SUPPLIED MATERIAL >>
************

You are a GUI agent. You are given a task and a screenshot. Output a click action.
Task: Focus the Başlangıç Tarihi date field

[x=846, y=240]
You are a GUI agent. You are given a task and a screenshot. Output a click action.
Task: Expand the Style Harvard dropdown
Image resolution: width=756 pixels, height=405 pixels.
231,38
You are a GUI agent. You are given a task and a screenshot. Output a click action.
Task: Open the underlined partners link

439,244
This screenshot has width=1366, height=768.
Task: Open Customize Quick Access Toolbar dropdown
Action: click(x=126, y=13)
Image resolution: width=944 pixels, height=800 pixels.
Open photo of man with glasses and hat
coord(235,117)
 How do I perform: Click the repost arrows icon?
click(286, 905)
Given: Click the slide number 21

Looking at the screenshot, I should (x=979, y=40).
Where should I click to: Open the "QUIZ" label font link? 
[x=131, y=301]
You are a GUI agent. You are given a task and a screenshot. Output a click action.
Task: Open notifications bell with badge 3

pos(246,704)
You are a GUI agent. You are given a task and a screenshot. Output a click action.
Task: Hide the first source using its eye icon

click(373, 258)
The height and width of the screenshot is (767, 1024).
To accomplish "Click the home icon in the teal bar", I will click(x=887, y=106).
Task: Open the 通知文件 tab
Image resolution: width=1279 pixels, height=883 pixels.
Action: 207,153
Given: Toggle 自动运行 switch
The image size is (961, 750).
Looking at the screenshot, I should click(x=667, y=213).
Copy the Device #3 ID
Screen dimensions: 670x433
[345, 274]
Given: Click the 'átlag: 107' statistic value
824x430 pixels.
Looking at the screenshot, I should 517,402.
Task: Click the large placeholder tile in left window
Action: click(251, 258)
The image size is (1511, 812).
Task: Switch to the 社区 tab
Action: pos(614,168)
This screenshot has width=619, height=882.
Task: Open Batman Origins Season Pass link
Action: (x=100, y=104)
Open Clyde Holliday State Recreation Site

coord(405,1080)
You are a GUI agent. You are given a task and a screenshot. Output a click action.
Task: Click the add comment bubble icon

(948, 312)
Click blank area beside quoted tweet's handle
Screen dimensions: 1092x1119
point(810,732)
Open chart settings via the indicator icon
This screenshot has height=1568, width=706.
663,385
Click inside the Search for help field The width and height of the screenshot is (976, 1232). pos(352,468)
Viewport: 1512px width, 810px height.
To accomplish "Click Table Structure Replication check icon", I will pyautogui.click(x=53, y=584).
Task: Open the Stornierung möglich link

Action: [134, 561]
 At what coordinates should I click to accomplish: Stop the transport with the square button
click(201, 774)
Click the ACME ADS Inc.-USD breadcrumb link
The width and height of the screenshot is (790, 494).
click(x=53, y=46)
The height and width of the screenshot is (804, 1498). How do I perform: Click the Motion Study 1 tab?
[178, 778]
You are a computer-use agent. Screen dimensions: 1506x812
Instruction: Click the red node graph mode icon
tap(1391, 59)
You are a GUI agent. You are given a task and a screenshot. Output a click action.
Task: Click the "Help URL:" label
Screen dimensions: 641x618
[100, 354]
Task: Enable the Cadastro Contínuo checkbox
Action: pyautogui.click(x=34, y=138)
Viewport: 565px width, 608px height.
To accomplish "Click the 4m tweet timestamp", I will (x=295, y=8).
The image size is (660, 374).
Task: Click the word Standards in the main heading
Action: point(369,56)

************

YOUR ASSIGNMENT >> Would you restate every record word for word?

RESULT BELOW >>
You are a GUI agent. You are given a task and a screenshot. Output a click action.
Task: Focus the Başlangıç Tarihi date field

[x=846, y=240]
You are a GUI agent. You are given a task and a screenshot. Output a click action.
Task: Expand the Style Harvard dropdown
Image resolution: width=756 pixels, height=405 pixels.
231,38
You are a GUI agent. You are given a task and a screenshot. Output a click action.
Task: Open the underlined partners link

439,244
This screenshot has width=1366, height=768.
Task: Open Customize Quick Access Toolbar dropdown
Action: click(x=126, y=13)
Image resolution: width=944 pixels, height=800 pixels.
Open photo of man with glasses and hat
coord(235,117)
 How do I perform: Click the repost arrows icon?
click(286, 905)
Given: Click the slide number 21

Looking at the screenshot, I should (x=979, y=40).
Where should I click to: Open the "QUIZ" label font link? 
[x=131, y=301]
You are a GUI agent. You are given a task and a screenshot. Output a click action.
Task: Open notifications bell with badge 3

pos(246,704)
You are a GUI agent. You are given a task and a screenshot. Output a click action.
Task: Hide the first source using its eye icon

click(373, 258)
The height and width of the screenshot is (767, 1024).
To accomplish "Click the home icon in the teal bar", I will click(x=887, y=106).
Task: Open the 通知文件 tab
Image resolution: width=1279 pixels, height=883 pixels.
Action: 207,153
Given: Toggle 自动运行 switch
The image size is (961, 750).
Looking at the screenshot, I should click(x=667, y=213).
Copy the Device #3 ID
Screen dimensions: 670x433
[345, 274]
Given: Click the 'átlag: 107' statistic value
824x430 pixels.
Looking at the screenshot, I should 517,402.
Task: Click the large placeholder tile in left window
Action: click(251, 258)
The image size is (1511, 812).
Task: Switch to the 社区 tab
Action: pos(614,168)
This screenshot has width=619, height=882.
Task: Open Batman Origins Season Pass link
Action: (x=100, y=104)
Open Clyde Holliday State Recreation Site

coord(405,1080)
You are a GUI agent. You are given a task and a screenshot. Output a click action.
Task: Click the add comment bubble icon

(948, 312)
Click blank area beside quoted tweet's handle
Screen dimensions: 1092x1119
point(810,732)
Open chart settings via the indicator icon
This screenshot has height=1568, width=706.
663,385
Click inside the Search for help field The width and height of the screenshot is (976, 1232). pos(352,468)
Viewport: 1512px width, 810px height.
To accomplish "Click Table Structure Replication check icon", I will pyautogui.click(x=53, y=584).
Task: Open the Stornierung möglich link

Action: [134, 561]
 At what coordinates should I click to accomplish: Stop the transport with the square button
click(201, 774)
Click the ACME ADS Inc.-USD breadcrumb link
The width and height of the screenshot is (790, 494).
click(x=53, y=46)
The height and width of the screenshot is (804, 1498). How do I perform: Click the Motion Study 1 tab?
[178, 778]
You are a computer-use agent. Screen dimensions: 1506x812
Instruction: Click the red node graph mode icon
tap(1391, 59)
You are a GUI agent. You are given a task and a screenshot. Output a click action.
Task: Click the "Help URL:" label
Screen dimensions: 641x618
[100, 354]
Task: Enable the Cadastro Contínuo checkbox
Action: pyautogui.click(x=34, y=138)
Viewport: 565px width, 608px height.
To accomplish "Click the 4m tweet timestamp", I will (x=295, y=8).
The image size is (660, 374).
Task: Click the word Standards in the main heading
Action: point(369,56)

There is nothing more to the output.